Facebook Inc. (NASDAQ:FB) had a well-publicized rocky start a a publicly traded company in the weeks after its botched IPO last may, as the stock plummeted from a high of $40 to below $18 a share by September. However, in the weeks since, Facebook has made a steady climb back to respectability, gaining more than 60 percent since the lows, and the company is coming off an encouraging quarterly earnings report last month.

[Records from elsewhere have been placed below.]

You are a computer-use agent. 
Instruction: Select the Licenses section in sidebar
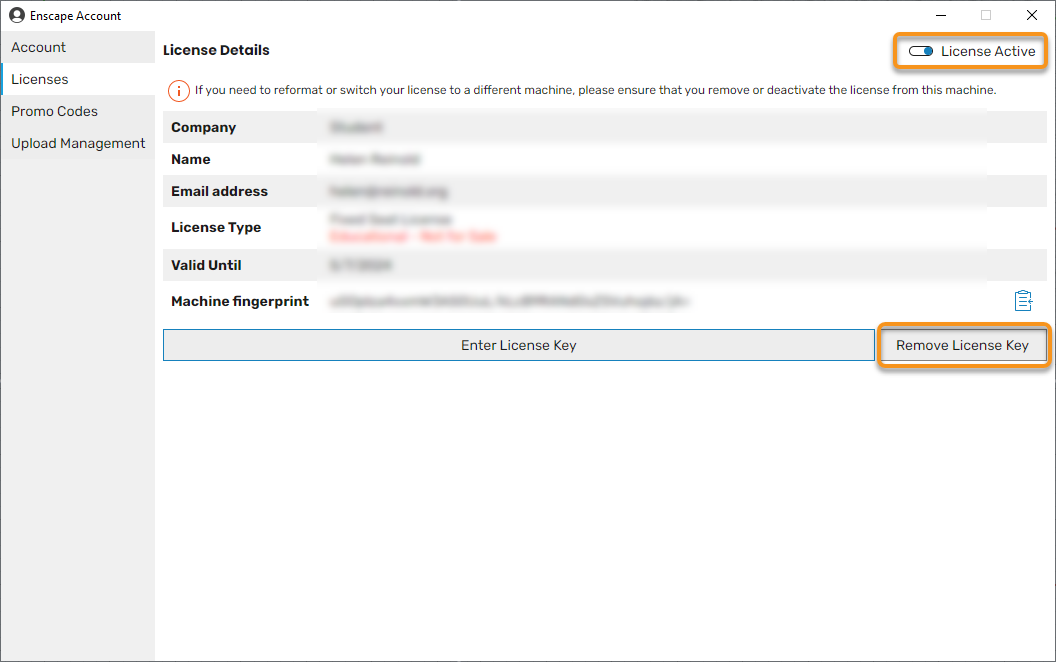(40, 79)
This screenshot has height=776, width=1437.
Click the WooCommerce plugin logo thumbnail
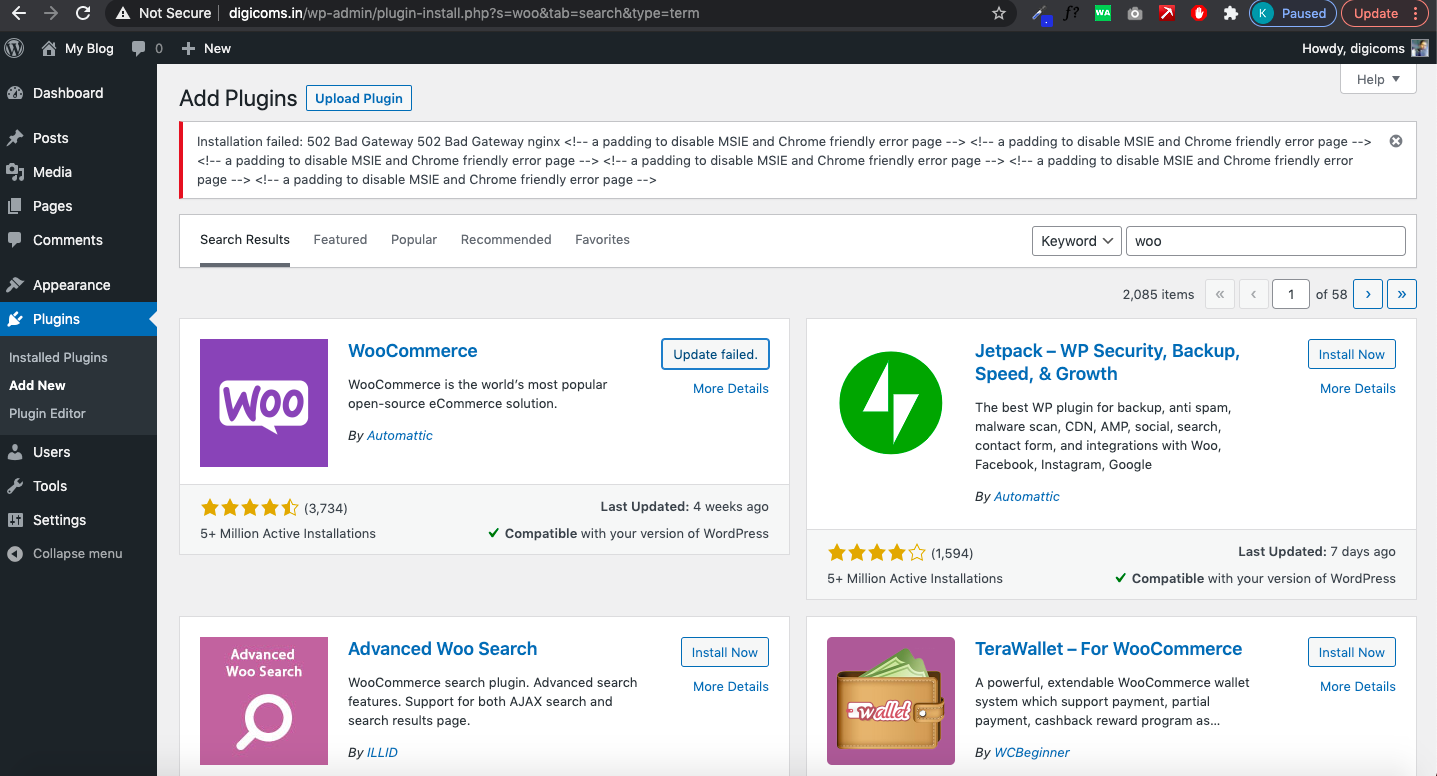(x=264, y=403)
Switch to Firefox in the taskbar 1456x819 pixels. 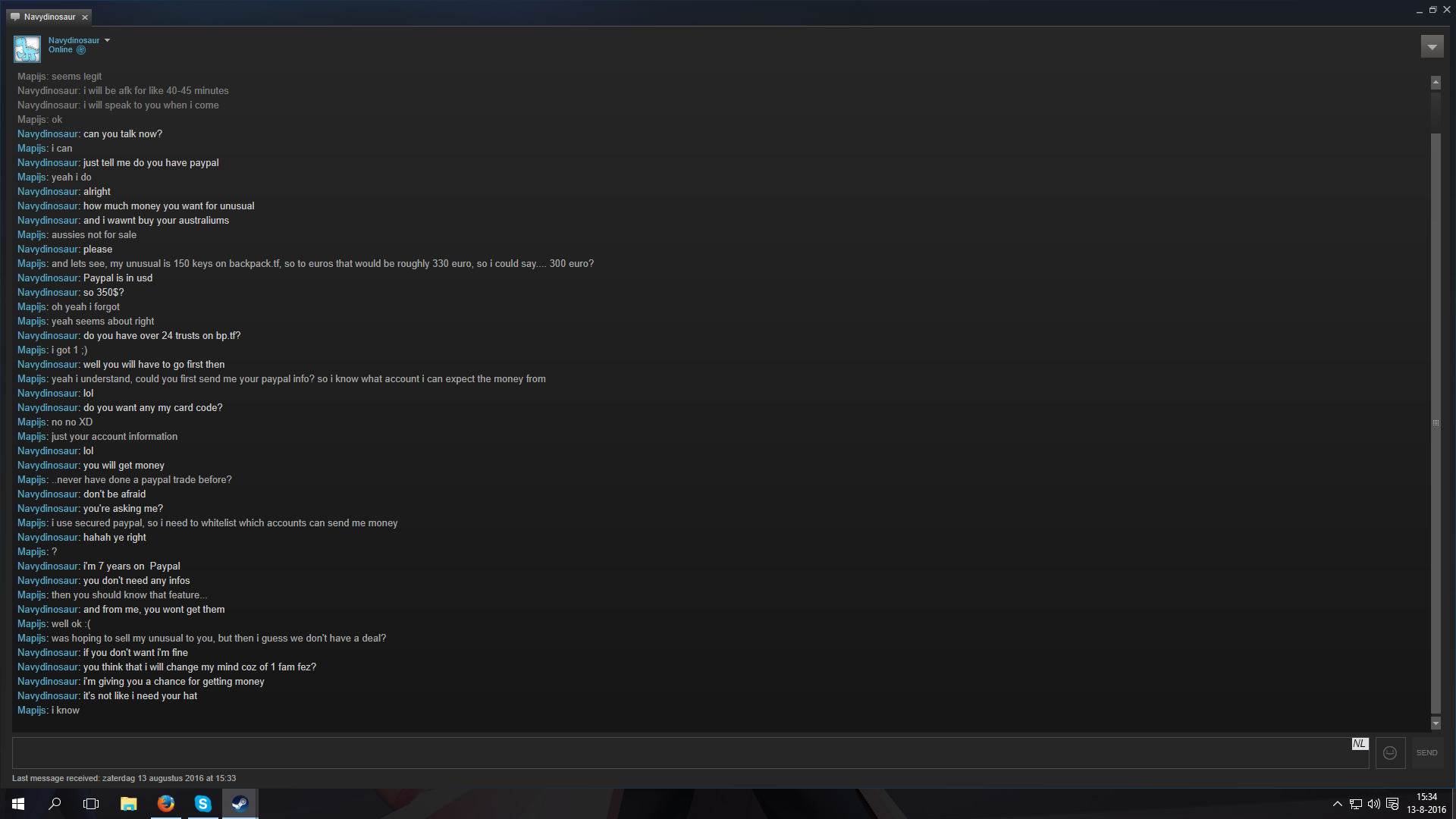[x=166, y=804]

With the recovery, and some analysts placing price targets at or near the IPO price of $38 per share, that does tend to beg the question: Is Facebook Inc. (NASDAQ:FB) now a good buy play at $30 a share? And is it a long-term hold? Sean Tully of Fortune magazine takes a stab at analyzing Facebook ‘s stock and company prospects over the long term, and he makes the case that Facebook stock is not a buy, based on the long-term prospects.
Tully takes a look at where the stock is now and attempts to extrapolate what the stock has to do over the next 10 years to justify a long-term investment. He first makes the assumption that investors will want a 10-percent return per year, and makes the presumption that Facebook Inc. (NASDQ:FB) will be like many other established companies by adding float stock shares of about 2 percent a year (noting that many companies do issue more shares as as they mature). As the company’s current market cap is at $69 billion, Tully estimates that the company would need to have a market cap of more than $200 billion by 2022 in order to fulfill the annual 10-percent return.
By extension, Tully went on to make the argument that the current $1.3 billion profit would have to hit $15 billion by 2022 – which means 31-percent growth every year. What do you think? Is this realistic for Facebook Inc. (NASDAQ:FB)? Is Facebook and long-term buy and hold, or is it a fad stock for the short term? What is your take on the company? We’d like your thoughts in the comments section below.
DISCLOSURE: I own no positions in any stock mentioned.